Layla me sonrió y se tocó los labios.
—En realidad…
¡quería darte yo misma la buena noticia!
—¿Buena noticia?
—pregunté, extrañado.
—Así es —asintió Layla y miró de reojo a Milleia—.
¡Yo…
gané el Señorita Edén!
No me sorprende, pero Milleia parecía abatida.
—Bueno, como era de esperar de ti —la felicité, sabiendo que debía de haber algo más en su visita.
Pero tenía razón.
Probablemente se enteró de que Carla, Sylvia y Elona habían sido secuestradas, y vino aquí para encontrarlas.
—Ahora, quiero mi beso prometido en los labios.
¡No recuerdo haber prometido nada parecido!
—¡E-Edward!
¡Por favor, vete, y-yo-
—No harás nada, Milleia Sophren —la interrumpió Layla, caminando hacia mí con confianza.
—¿Eh?
—me giré y vi un fuego rojo oscuro quemando la barrera de Milleia.
—¡I-Imposible…!
—Milleia estaba sorprendida por alguna razón.
—Yo me encargo de eso, cariño.
Puedes irte a salvar a nuestros amigos y, de paso, al Apóstol cachondo —Layla me besó en la mejilla como una esposa que despide a su marido y luego se giró para encarar a Milleia.
—¡Edward!
¡E-Ella es peligrosa!
¡No es una buena persona!
Es una-
—Soy una Villana, en efecto —bostezó Layla, dibujando un círculo de maná rojo frente a ella—.
¿Y tú eres la Heroína, supongo, en esta historia aburridamente cursi tuya?
—¡C-Cállate!
No pude evitar sonreír ante el comportamiento de Layla.
Encajaba perfectamente en el papel: inteligente, elegante, encantadora y siempre en control de cualquier situación, igual que antes.
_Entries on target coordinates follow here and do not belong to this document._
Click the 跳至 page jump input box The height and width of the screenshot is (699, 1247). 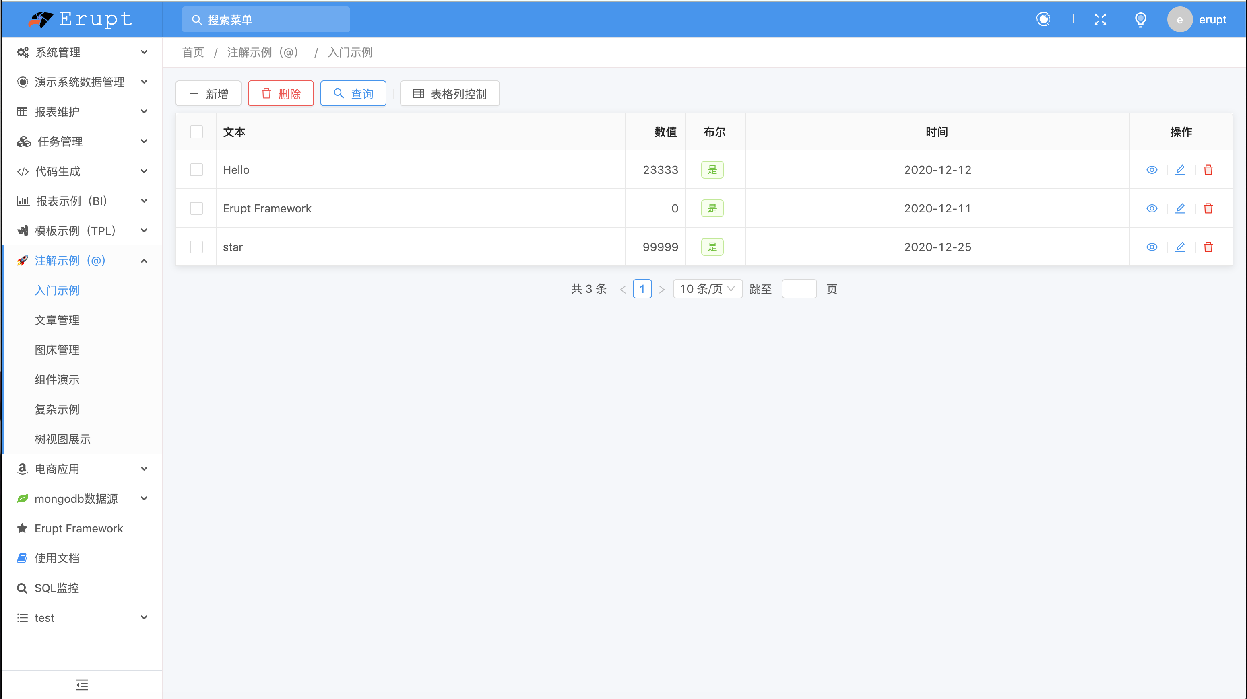[799, 289]
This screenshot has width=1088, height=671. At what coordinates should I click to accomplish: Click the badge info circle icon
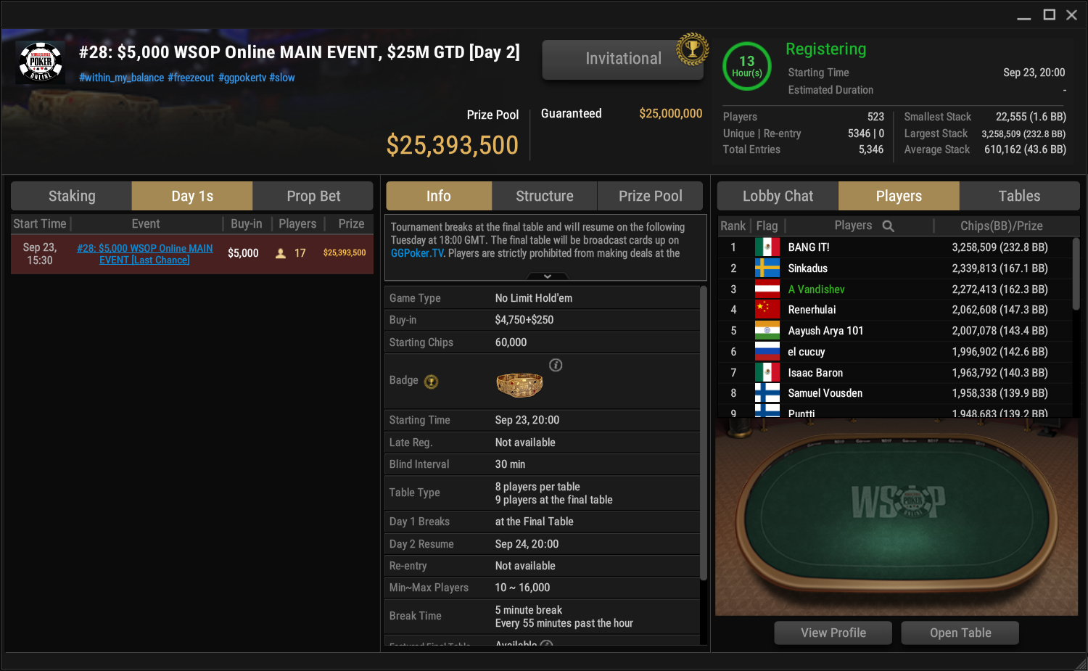click(x=556, y=365)
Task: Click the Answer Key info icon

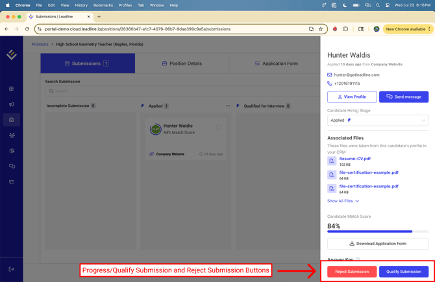Action: click(358, 260)
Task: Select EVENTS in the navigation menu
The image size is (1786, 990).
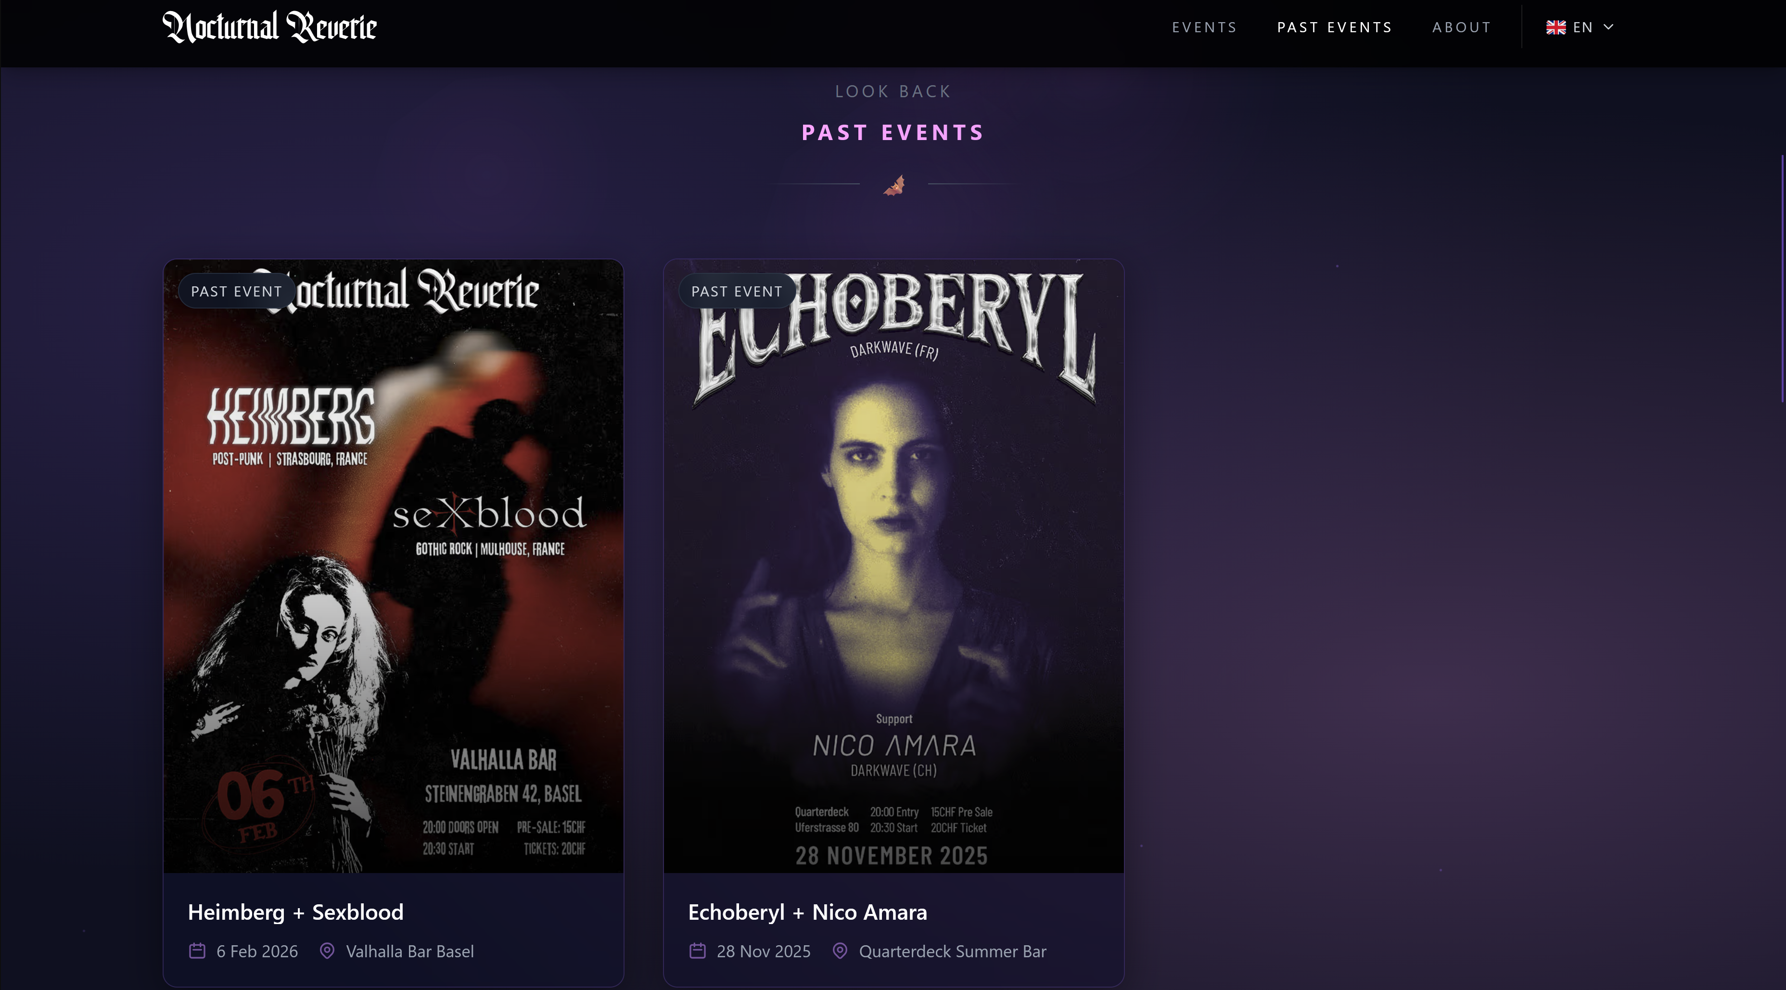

Corrí rápidamente más allá de la barrera en llamas y encontré a Eric tirado en el suelo, oculto por la hierba.
—¡Oye!
—Ah…
¿Edward?
—gimió Eric, con sangre manando de su cabeza.
—Ugh, ¿estás bien?
—pregunté, preocupado.
—Edward…
Milleia es peligrosa…
parece tener buenas intenciones, pero hará cualquier cosa para salirse con la suya…
y es mucho más fuerte que en el Juego…
—Lo sé, pero no te preocupes —lo tranquilicé, con la mirada fija en Layla.
Ella era la oponente perfecta contra Milleia.
—¿Puedes encargarte de Miranda por mí, Eric?
—S-Sí…
pero, Edward.
—¿Mmm?
Eric me miró con seriedad.
—Ten cuidado, amigo.
No me dejes solo con John como los únicos reencarnados.
Me reí de su preocupación.
—No soy un sádico, Eric —respondí y me fui.